The second clade (B, Figure 4) that encompassed AAA-EAHB accessions was subdivided into two subclades (B1 and B2) and formed paraphyletic group with the first clade. The first subclade (B1) was made of three accessions, ‘Mzuzu’, ‘Bukoba’ and ‘Yangambi km 5’, that belonged to AAB-French Plantain, AAA-EAHB-Musakala and AAA-Ibota, respectively. Whereas, in the second subclade (B2), the AAA-EAHB accessions ‘Muhowe’ and ‘Embwailuma’ shared the ancestry with AA-Mshale (Mshale makyughu and Ilalyi) and AAAA-FHIA (17 and 23). The last clade (C) had ‘Kimalindi fupi’ (AAA-Cavendish), ‘Mwanjunjila’ (AAA-EAHB) and Jamaica (AAA-Gros Michel) sharing a common ancestry with AAB-Silk (Kisukari), AAB-French plantain (Ngego Halisi and Ngego I) and ABB (Bokoboko and Unyoya). The clade (C) established a polyphyly with the two first clade (A and B) that had AA genomic group accessions. Whereas, in reference to accession ‘Jamaica’, there was a paraphyly between the clades B and C.

3.2. Discussion

This clustering from dissimilarity using UPGMA fairly confirms the relationship established by numerical taxonomy between the AA-Mshale malembo and the AAA-Lujugira-Mutika group determined by several authors [2, 7, 8, 9]. Likewise, the observed alleles’ differences among AA-Mshale accessions were in line with the morpho-taxonomic dissimilarity determined previously by the upcited authors. Moreover, the clone sets (Musakala, Nfuuka and Nakitembe) coined subjectively within the AAA-Lujugira-Mutika were linked with the different AA-Mshale accessions following their alleles’ closeness [16]. Interestingly, the clustering of AAA-Cavendish, AAA-Gros-Michel, AAA-Ibota, AAB-Plantain and AAB-Silk subgroups as sympatric is similar to results of [11, 12, 17], while they used other techniques or primers partly covering the 11 linkage groups [13]. This once more established the usefulness and reliability of the alleles from the 11 linkage groups in diversity and cladistic study.

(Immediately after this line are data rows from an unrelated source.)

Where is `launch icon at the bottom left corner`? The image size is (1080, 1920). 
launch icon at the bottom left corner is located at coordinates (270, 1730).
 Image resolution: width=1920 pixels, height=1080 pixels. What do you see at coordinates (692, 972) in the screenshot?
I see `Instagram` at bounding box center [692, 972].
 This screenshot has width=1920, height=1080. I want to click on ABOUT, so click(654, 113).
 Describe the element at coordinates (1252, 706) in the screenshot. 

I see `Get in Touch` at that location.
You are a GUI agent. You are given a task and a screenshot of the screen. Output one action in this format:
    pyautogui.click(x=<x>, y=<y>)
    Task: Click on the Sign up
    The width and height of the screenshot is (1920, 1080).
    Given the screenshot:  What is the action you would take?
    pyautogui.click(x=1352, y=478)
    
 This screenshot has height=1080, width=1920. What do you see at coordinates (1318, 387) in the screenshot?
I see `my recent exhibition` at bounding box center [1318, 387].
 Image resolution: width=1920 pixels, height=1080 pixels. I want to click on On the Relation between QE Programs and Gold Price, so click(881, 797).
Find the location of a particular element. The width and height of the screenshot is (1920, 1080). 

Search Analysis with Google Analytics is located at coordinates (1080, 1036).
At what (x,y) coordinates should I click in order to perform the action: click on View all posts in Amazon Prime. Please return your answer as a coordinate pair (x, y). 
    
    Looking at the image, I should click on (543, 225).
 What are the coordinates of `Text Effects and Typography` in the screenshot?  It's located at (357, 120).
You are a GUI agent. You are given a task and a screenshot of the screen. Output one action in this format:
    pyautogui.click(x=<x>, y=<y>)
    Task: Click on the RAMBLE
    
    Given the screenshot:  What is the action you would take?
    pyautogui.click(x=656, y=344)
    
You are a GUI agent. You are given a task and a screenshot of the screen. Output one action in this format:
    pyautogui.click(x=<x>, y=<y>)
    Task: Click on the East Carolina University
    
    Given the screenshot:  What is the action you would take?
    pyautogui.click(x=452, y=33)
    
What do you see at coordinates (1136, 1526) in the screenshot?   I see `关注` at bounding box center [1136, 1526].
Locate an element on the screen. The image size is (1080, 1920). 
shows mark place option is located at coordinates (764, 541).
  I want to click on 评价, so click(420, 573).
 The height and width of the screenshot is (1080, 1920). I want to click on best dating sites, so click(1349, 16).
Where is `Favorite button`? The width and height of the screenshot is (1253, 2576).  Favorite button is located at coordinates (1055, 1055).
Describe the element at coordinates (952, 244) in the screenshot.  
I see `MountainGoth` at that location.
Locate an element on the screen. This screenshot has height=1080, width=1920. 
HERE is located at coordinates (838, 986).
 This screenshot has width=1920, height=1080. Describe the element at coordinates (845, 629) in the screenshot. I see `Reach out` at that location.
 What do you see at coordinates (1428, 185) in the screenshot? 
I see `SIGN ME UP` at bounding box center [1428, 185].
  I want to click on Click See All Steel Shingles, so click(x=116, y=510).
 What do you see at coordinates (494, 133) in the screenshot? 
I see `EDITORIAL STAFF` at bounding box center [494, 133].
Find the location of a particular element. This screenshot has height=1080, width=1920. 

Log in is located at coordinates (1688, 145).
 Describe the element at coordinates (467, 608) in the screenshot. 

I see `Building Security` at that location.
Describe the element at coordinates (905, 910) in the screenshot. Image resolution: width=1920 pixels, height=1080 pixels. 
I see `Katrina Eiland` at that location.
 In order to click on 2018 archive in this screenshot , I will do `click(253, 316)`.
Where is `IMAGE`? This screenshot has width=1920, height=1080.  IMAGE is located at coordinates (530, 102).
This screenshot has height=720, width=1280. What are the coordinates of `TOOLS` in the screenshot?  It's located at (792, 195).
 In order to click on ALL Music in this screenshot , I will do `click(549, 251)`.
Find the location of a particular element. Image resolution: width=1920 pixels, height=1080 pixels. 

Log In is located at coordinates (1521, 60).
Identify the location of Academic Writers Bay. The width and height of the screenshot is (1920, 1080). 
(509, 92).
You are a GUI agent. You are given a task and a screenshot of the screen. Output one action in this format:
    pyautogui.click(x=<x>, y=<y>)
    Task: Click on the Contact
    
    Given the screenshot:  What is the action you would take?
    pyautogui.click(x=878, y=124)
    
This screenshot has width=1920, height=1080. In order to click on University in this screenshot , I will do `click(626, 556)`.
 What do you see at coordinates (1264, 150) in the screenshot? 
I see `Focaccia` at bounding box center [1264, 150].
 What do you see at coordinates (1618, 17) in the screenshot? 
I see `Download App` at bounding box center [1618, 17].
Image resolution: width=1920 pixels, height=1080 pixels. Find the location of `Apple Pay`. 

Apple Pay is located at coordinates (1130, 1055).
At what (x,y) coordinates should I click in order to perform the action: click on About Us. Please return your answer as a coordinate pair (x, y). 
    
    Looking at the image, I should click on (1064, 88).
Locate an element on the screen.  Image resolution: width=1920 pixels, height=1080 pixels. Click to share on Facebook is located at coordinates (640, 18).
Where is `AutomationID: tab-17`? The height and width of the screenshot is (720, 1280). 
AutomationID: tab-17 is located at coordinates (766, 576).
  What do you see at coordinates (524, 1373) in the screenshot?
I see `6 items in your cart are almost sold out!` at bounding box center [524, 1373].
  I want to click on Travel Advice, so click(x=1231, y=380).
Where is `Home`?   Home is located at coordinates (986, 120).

The mono-, para- and polyphyletic relationships are in line with those revealed from numerical morpho-taxonomy [7, 8, 9, 10]. The para- and polyphyletic relationship may be explained by the hypothesis of back-crosses developed [2]. The back-crosses theory explains the role of the observed alleles deletion and rearrangement (heterozygosis) in the evolution of AA-Mshale malembo in the AAA-EAHB. These relationships were also similar to results from other microsatellites covering 10 linkage groups [17]. However, there is contrast with the statement of lack of convincing lineage between ‘Mutika-Lujugira’, ‘Red’, ‘Ibota’ and ‘Plantain’ subgroups, and the diploid M. acuminata accessions. This may be explained by the poor fit of the clustering analysis and the spread of principal components over the variables due to observed mutation.